Les crocs n’avaient pas pénétré sa chair, et Claire, abasourdie, vit s’effondrer le corps désormais sans tête et sanguinolent de Zira. Elle remarqua aussi une silhouette s’avancer vers elle et lui tendre la main. Le sceptre qui était dans l’autre eut un effet rassurant sur Claire.

« Ewen ! »

Celui-ci, dos au clair de lune, mit quelques secondes avant de répondre :

« Oui, c’est bien moi. C’est terminé pour elle, à présent. »

Claire prit la main de son sauveur et se redressa, les fluides de Zira coulant de sa brassière jusqu’à son nombril.

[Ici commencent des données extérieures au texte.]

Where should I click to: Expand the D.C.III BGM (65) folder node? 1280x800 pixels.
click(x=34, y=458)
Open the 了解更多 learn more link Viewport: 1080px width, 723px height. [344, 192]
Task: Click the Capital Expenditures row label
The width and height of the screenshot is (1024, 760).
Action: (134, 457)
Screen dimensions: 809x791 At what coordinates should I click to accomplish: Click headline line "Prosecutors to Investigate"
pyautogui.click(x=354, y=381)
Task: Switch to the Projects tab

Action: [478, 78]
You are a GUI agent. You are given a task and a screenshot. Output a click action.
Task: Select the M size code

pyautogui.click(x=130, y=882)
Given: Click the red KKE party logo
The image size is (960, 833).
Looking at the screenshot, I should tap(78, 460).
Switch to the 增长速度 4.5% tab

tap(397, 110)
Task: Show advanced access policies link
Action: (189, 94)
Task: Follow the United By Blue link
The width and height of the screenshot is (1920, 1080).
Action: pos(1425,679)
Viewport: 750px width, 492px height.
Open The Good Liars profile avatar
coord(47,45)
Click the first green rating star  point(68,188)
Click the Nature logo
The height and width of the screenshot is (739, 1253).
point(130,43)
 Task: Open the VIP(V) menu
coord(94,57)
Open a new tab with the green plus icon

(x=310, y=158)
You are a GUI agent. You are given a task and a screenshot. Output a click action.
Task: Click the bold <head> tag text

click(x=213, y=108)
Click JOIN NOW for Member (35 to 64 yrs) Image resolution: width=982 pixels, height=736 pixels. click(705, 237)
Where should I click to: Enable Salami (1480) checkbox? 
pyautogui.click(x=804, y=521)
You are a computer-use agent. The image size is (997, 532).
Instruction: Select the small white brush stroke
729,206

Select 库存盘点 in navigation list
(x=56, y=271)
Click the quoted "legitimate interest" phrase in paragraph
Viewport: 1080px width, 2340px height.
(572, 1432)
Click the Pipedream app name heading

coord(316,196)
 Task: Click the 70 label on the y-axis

Elle s’essuya tant bien que mal, mais elle savait qu’elle avait devoir prendre de longs bains pour se débarrasser du sang et de la sensation désagréable de la cervelle sur sa peau.

Ensemble, ils marchèrent main dans la main jusqu’à rejoindre la route. La lune éblouissait Claire, qui se tourna alors vers Ewen. Levant la tête, elle le trouva étrangement calme. Voyant qu’elle s’arrêtait, Ewen regarda Claire dont le visage passa alors au blanc.

« Ewen ! Tes yeux ! »

En guise de réponse, il resserra sa poigne et se pencha vers elle.